Holocaust denial and hate crime: Can the EU and its Member States do more?



Steve Peers

The European Commission has chosen today, the International Holocaust Remembrance Day, to release its first report on Member States' implementation of the EU Framework Decision on combating racism and xenophobia by means of criminal law.

Implementing the EU legislation

Member States had to implement this law, a relic of the pre-Lisbon 'third pillar' of EU law (setting out special rules on policing and criminal law measures) by December 2010, and the Council had to assess the Member States' implementation of the rules, on the basis of the Commission report, by November 2013. So the Commission report is a little late, but most such reports arrive even later (due to Member States' tardy reporting on their implementation). All Member States must apply this law, although the UK is planning to opt out as of December 2014, and does not intend to apply to opt back in.

The first crucial legal question is whether Member States have properly implemented their obligations under the Framework Decision. They are obliged to criminalise: public incitement to violence or hatred based on race, et al; dissemination of tracts to the same end; the denial, trivilisation et al of war crimes, genocide and crimes against humanity as defined in the Rome Statute establishing the International Criminal Court; and denial or trivialisation of the Holocauat.

The Commission identifies some apparent breaches of the Framework Decision here; for instance, two Member States insist on some further conditions being met before criminal liability attaches to the first category of actions. Some Member States do not specify that the crimes can apply to an individual or to a group. Two Member States refer to 'nationality' instead of 'national origin'. As regards the Rome Statute crimes and Holocaust denial, some Member States' laws do not refer to all types of actions referred to as regards the first type of crime, or do not fully reflect the obligations as regards Holocaust denial. In particular, two Member States only criminalise Holocaust denial in relation to their own nation or citizens. Some Member States have no specific provisions on these issues, although arguably a general law on incitement to violence that fully covers all of the relevant actions would be sufficient.

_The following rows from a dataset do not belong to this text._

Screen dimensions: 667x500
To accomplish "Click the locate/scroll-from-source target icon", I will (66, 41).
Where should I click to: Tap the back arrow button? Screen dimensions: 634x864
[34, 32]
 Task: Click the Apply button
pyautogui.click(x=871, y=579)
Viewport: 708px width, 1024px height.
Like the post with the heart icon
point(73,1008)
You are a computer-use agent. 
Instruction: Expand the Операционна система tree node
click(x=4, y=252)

According to the EU law, Member States must either provide for racist and xenophobic motives to be considered an aggravated circumstance, or provide that courts may take those motives into account. Some Member States restrict this obligation to certain violent crimes only. Furthermore, some Member States attach conditions to the rules regarding liability for legal persons, or do not fully apply the rules on jurisdiction, in particular as regards offences committed over the Internet.

As to the future, the Commission makes a number of recommendations to Member States, as regards (for instance) special hate crimes units, the exchange of information, cross-border cooperation, data collection, the rights of victims and comments by opinion leaders. The Commission intends to discuss the correct implementation of the Framework Decision with Member States up to 1 December 2014 - the date when it can begin infringement proceedings as regards pre-Lisbon third pillar legislation. It does not make any mention of any amendment of the legislation, or of the specific issues which the Council is required to review (the issue of judicial cooperation as regards the relevant crimes).

Comments

The Commission cannot be criticised for holding off on bringing infringement proceedings, since it cannot do so until the end of this year. After that point, this legislation will be another EU measure which the Commission ought to enforce vigorously by means of infringement proceedings if it is, as it claims, committed to ensuring the full implementation of the EU Charter of Fundamental Rights in practice.

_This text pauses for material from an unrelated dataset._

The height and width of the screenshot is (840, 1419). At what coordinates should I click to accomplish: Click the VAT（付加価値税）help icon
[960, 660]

It would be possible to clarify the interpretation of the Framework Decision if it were amended, and more importantly, its provisions could be improved. For instance, the recommendations which the Commission makes to Member States in its report could be incorporated into the legislation (except for the point concerning the rights of victims, which will become binding anyway once the EU's crime victims directive is implemented in 2015). The Commission does not consider the issue of possible amendments at all.

More significantly, the scope of the Framework Decision (or rather, the future Directive) could be enlarged, to cover other forms of hate crime. The Commission perhaps avoids mentioning the issue of amendment because of the lack of a specific legal base dealing with this issue in the current Treaties. True, racism and xenophobia are not listed among the crimes the EU can combat in Article 83(1) TFEU. But they surely fall within the scope of Article 83(2) TFEU, which gives the EU power to adopt criminal law measures when necessary in relation to a matter which the EU has harmonised. Since the EU has banned discrimination on grounds of race as regards all goods and services (inter alia), and it surely would interfere with equal access to transport, shopping and recreation (for instance) if crimes of racial hatred were committed, it could be argued that further EU measures could be adopted on this basis. The same would apply to bias crimes against women, given the scope of EU harmonisation already on the issue of gender equality.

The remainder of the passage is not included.